Roberto Blanco Valdés
Roberto L. Blanco Valdés EL OJO PÚBLICO

OPINIÓN

26 mar 2017 . Actualizado a las 10:23 h.

España salió de una larga dictadura tras una transición ejemplar, donde con un mínimo coste de violencia -salvo la terrorista- se construyó un sistema equiparable a los de Europa Occidental. La joven democracia elaboró nuestra mejor Constitución, colocó a los militares en su sitio, separó Iglesia y Estado, descentralizó el poder territorial, garantizó las libertades, aseguró la limpieza electoral, sentó las bases para un aumento espectacular del nivel de vida de un país que de emigración pasó a serlo de inmigrantes, modernizó su economía y estableció una red de servicios públicos de extraordinaria calidad.

El gran acuerdo sobre esos logros, muchos alcanzados en un período muy breve, hizo que, más allá de sus discrepancias, millones de españoles se sintiesen orgullosos de una experiencia admirada en medio mundo.

Pero un día, la funesta coincidencia entre una terrible crisis económica y la crisis política nacida de la creciente desconfianza en los partidos que hoy afecta a todas las democracias provocó la aparición de fuerzas populistas decididas a crecer calificando de espejismo el orgullo nacional por la gran tarea realizada: según ellos, todo se ha hecho mal desde 1977, España sufre una Constitución que es un ucase, una democracia que es un lodazal y una historia vergonzosa fruto de la conspiración entre curas, militares y políticos corruptos.
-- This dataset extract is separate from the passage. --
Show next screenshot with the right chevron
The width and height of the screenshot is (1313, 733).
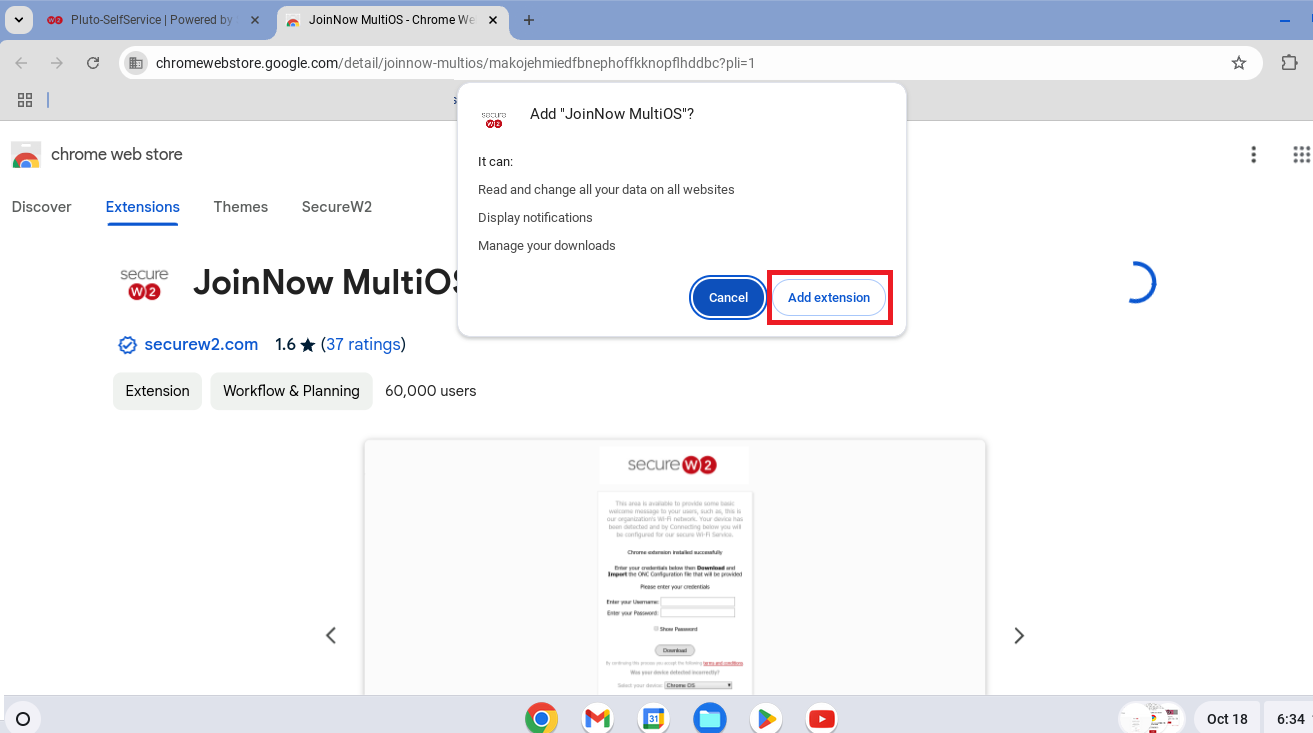1019,636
Encantados con quienes les daban facilísima explicación y mágicas soluciones para problemas complejos y generalizados en las democracias, no solo millones de españoles compraron tal dislate, sino que quienes lo rechazaron, incapaces de responder a tal cúmulo de mentiras y sandeces, acabaron por acomplejarse ante quienes se presentaban como la parte sana del país frente a los apiñados en torno al mugriento régimen de 1978.

El resultado de tales disparates, origen de la democracia acomplejada que hoy sufrimos, es devastador. En lo pequeño, sin duda: el diputado Cañamero, de Podemos, hace un escrache a un ministro en pleno hemiciclo en defensa de un condenado por agresiones sin que el Congreso lo evite o lo sancione. Los propietarios de viviendas, indefensos, deben negociar con los okupas para restaurar su legítimo derecho. Pero sobre todo en lo grande: las autoridades catalanas impulsan abiertamente una sublevación secesionista y lo único que ocurre es que el fiscal investiga para averiguar si se está preparando lo que se anuncia en los periódicos. El Gobierno espera no se sabe muy bien qué y, mientras, confía en que los jueces pararán el motín secesionista, pese a haber demostrado ya que no están por la labor de cumplir su deber con el celo que exige la crisis constitucional provocada por los independentistas.

Y es que en esta democracia acomplejada nadie quiere decidir, por miedo al creciente matonismo político de quienes se pasan la ley por el arco del triunfo. Son ellos los que se han arrogado el derecho de decir quién es un demócrata y quién un facha españolista. Y, claro, con media clase política echada al monte y la otra media acojonada, así nos va.